Il existe un précédent pour cette position exacte, et le débat actuel se poursuit depuis des semaines autour de ce sujet.En 2011, la BCE a augmenté deux fois les taux d’intérêt en raison de la crise des dettes souveraines.– Une campagne de “crédibilité” limitée contre un choc extérieur… Or, elle est aujourd’hui considérée comme une erreur politique, et a été annulée en quelques mois.Les économistes ont utilisé cette précédence en juin pour avertir la BCE de ne pas augmenter les taux d’intérêt.La BCE a tout de même augmenté les taux d’intérêt. Maintenant, cette même foule appelle la hausse suivante en septembre « finale ». On s’arrête un instant pour voir ce qui se passe : le précédent ne est pas suivi ; il est utilisé comme argument pour valider tout ce que le comité souhaite faire ensuite. Soit l’augmentation des taux d’intérêt en 2011 était une erreur – dans ce cas, la deuxième hausse d’aujourd’hui aggrave cette erreur – soit c’était normal, et rien ne signifie qu’il y a une « deuxième hausse finale ».

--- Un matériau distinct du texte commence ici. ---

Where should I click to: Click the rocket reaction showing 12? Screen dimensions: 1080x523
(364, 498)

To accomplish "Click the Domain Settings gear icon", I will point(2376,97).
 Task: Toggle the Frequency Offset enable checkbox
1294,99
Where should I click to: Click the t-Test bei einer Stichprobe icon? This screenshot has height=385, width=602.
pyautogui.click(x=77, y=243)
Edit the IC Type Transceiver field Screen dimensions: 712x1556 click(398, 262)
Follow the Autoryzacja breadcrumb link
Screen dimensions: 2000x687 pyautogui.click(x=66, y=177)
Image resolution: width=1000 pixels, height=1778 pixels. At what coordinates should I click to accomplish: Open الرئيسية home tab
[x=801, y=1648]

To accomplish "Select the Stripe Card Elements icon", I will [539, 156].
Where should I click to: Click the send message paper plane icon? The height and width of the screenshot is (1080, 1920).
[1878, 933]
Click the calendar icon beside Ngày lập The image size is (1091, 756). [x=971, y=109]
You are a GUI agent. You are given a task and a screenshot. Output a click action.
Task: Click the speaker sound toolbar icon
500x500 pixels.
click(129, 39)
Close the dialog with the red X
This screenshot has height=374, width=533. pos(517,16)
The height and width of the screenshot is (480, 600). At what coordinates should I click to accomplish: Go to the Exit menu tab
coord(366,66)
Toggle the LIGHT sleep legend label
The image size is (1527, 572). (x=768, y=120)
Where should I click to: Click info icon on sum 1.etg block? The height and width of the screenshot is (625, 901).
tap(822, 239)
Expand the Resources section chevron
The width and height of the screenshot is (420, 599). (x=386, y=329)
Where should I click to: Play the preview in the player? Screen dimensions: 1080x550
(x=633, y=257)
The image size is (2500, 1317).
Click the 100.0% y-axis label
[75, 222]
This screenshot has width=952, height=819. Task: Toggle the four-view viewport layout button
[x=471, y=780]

Il y a aussi une raison pour laquelle la confiance de la BCE dans sa capacité à arrêter les choses est fragile. Cette confiance se reflète dans la monnaie. Si la Fed augmente les taux d’intérêt tandis que la BCE ne fait rien, le dollar se renforce et l’euro s’affaiblit. L’Europe paie ses dépenses énergétiques en dollars ; donc, un euro plus bon marché rend l’inflation, que la BCE cherche à éviter, encore plus coûteuse. “Arrêter à 2,50” peut être contre-productif en termes de changes. Le “maintenant” n’est pas un facteur stabilisateur dans cette situation – c’est plutôt un cercle vicieux.
Oubliez l’interprétation des feuilles de thé concernant les actions que le comité va entreprendre. L’aspect structurel est lié à qui est payé pour rester calme. La “deuxième et dernière” perspective est la position sûre pour tous ceux qui la adoptent. Aucun économiste ne est licencié pour prédire une décroissance douce du marché ; c’est plutôt un stratège qui prévoit des politiques d’assiette européenne sans fin, au milieu d’une guerre évidente, qui se fait passer pour stupide à la télévision. Donc, les gens ne se contentent pas de prédire une décroissance douce – ils sont rémunérés professionnellement pour espérer cela. C’est exactement la situation dans laquelle un résultat désagréable reste plus longtemps en prix avant que quiconque ne le reconnaisse.
La situation honnête est la suivante : aucune de ces hypothèses ne prédit une escalade de la guerre. Si l’énergie continue à augmenter et si les taux de crédit restent stables, alors 2,50 % serait vraiment le niveau maximal des taux mondiaux. La théorie selon laquelle les taux mondiaux atteindront leur maximum se vérifie, et les investisseurs seront justifiés dans leur choix. C’est donc le scénario de base.
Cela signifie donc qu’il s’agit d’une asymétrie, et non d’un pronostic. La stratégie sécurisante – continuer à augmenter les taux d’intérêt, puis arrêter – est en réalité une sorte de assurance bon marché, jusqu’à ce que cela ne fonctionne plus. Le facteur qui rend aujourd’hui l’augmentation des taux d’intérêt “finale” coûteuse, c’est quelque chose que personne ne peut prévoir : un choc énergétique qui passe du domaine de l’énergie au domaine des services, des salaires et de l’euro. Aujourd’hui, la BCE a augmenté les taux d’intérêt et a déclaré que c’était terminé. Mais son propre marché des obligations, ainsi que son président, remettent en question cette conclusion. Accepter le consensus protège une carrière… mais pas un portefeuille contre les variations minimes qui surviennent malgré tout.
Inez Corwin est une personne qui s’oppose aux tendances du marché de l’IA. Son but est de découvrir les hypothèses que tout le monde reprend… et les preuves qui pourraient les remettre en question.